Entries taken from a collection
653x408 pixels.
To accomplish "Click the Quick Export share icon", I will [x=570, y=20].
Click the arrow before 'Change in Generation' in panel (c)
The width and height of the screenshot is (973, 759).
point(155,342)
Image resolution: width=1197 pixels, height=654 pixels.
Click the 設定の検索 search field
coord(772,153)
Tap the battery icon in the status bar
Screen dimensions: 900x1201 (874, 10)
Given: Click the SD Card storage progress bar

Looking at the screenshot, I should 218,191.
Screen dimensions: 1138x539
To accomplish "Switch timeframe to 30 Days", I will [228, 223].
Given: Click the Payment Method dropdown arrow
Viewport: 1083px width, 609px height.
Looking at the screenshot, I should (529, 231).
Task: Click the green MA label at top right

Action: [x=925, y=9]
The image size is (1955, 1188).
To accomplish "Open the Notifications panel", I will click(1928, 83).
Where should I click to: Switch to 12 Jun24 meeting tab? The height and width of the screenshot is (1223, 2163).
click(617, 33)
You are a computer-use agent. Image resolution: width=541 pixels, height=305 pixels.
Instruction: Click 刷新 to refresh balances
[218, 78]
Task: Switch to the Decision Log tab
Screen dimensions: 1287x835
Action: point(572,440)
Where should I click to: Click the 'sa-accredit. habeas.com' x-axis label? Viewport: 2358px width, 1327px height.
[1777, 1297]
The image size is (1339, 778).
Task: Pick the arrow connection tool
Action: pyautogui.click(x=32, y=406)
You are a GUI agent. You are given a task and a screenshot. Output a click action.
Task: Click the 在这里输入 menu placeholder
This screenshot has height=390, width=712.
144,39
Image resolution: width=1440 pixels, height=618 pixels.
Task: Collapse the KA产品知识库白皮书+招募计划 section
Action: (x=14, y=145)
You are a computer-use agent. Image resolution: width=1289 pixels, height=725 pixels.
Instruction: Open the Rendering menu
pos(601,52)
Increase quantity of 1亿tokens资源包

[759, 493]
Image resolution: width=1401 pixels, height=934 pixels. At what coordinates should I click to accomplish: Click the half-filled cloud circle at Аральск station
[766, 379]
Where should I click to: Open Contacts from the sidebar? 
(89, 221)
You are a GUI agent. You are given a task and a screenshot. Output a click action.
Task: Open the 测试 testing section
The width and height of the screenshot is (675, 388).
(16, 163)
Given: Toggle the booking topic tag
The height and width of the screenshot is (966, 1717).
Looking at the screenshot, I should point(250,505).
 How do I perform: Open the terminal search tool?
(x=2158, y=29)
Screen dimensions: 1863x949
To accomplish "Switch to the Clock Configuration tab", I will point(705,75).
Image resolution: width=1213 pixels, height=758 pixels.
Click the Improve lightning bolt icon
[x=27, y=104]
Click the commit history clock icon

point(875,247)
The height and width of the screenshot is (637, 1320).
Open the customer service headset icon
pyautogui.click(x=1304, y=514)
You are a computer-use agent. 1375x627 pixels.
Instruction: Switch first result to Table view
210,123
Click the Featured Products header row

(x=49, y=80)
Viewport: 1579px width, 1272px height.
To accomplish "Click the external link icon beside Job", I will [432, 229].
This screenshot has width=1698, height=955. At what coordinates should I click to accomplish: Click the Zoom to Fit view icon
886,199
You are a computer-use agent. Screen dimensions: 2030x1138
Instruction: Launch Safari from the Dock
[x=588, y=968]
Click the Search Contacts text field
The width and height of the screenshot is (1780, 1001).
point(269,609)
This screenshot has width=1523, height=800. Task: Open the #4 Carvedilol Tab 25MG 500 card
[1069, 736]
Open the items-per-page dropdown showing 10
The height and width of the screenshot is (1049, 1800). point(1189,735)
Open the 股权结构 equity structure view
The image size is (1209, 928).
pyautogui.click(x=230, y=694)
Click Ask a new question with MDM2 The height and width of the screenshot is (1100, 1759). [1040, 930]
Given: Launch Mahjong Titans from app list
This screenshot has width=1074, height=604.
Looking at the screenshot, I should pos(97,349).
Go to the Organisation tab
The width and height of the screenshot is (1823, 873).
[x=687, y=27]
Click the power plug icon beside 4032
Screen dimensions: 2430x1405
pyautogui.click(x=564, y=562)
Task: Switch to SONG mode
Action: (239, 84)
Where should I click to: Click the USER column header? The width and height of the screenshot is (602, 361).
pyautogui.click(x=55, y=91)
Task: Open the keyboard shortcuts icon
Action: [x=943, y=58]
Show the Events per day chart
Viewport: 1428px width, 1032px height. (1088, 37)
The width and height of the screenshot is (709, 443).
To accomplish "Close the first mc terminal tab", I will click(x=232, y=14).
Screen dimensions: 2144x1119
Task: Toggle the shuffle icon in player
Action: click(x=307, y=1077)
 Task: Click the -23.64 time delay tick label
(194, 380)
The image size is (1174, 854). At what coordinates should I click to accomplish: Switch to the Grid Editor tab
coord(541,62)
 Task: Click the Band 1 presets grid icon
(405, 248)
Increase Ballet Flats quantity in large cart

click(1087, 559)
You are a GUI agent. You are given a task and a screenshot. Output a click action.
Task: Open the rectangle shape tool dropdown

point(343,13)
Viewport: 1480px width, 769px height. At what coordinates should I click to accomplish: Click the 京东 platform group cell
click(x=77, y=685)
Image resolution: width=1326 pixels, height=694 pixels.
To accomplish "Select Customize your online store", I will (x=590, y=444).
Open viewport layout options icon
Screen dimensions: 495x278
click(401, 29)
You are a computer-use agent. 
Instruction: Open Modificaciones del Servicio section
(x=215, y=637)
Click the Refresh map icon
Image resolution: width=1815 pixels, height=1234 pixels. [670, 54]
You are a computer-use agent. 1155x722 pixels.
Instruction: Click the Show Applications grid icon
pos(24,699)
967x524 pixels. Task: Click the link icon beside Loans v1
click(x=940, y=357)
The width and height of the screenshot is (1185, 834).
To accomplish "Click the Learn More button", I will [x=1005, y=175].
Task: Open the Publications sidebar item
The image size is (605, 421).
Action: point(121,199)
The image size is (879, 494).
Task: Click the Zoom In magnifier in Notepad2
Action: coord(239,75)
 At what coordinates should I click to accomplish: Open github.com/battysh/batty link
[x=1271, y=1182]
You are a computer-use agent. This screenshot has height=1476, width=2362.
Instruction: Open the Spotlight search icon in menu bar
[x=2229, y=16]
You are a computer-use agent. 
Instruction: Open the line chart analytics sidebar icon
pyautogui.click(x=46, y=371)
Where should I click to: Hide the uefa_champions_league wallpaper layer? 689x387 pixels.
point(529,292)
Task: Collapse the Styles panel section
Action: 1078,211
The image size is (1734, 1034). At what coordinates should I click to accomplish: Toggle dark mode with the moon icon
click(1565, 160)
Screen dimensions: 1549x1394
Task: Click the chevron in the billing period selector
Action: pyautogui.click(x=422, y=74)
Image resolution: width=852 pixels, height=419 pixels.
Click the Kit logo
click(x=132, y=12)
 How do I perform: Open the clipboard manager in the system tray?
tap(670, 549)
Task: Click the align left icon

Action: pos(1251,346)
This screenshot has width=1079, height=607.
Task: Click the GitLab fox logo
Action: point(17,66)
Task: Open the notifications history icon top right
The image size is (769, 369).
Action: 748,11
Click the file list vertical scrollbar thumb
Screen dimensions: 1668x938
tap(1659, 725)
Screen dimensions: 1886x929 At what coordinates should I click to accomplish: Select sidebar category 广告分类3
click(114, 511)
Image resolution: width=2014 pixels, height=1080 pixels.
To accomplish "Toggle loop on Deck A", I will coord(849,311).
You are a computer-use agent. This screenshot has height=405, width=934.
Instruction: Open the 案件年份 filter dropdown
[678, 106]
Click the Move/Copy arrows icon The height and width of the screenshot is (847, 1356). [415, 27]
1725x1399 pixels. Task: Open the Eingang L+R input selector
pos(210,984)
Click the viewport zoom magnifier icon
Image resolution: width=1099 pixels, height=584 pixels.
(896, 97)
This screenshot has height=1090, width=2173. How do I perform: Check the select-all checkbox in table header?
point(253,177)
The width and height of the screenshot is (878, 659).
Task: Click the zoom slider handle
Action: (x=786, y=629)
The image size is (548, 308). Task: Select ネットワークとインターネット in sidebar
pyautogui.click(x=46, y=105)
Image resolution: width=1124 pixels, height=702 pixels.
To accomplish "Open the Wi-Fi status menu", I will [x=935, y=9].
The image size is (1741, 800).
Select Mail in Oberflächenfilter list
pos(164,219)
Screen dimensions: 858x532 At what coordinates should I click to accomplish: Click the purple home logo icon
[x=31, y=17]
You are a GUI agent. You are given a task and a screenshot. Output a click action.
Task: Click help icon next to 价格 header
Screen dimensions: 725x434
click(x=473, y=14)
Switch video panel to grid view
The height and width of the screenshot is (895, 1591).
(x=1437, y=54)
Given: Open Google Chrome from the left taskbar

Exercise requirements: When a line of the data holds the string "computer", pick it out and copy it.

Output for this exercise:
You are a computer-use agent. Image resolution: width=541 pixels, height=305 pixels.
You are a computer-use agent. Image resolution: width=1289 pixels, height=725 pixels.
You are a computer-use agent. 1375x627 pixels.
You are a computer-use agent. Screen dimensions: 2030x1138
You are a computer-use agent. 
You are a computer-use agent. 1155x722 pixels.
You are a computer-use agent. This screenshot has height=1476, width=2362.
You are a computer-use agent. 
You are a computer-use agent. This screenshot has height=405, width=934.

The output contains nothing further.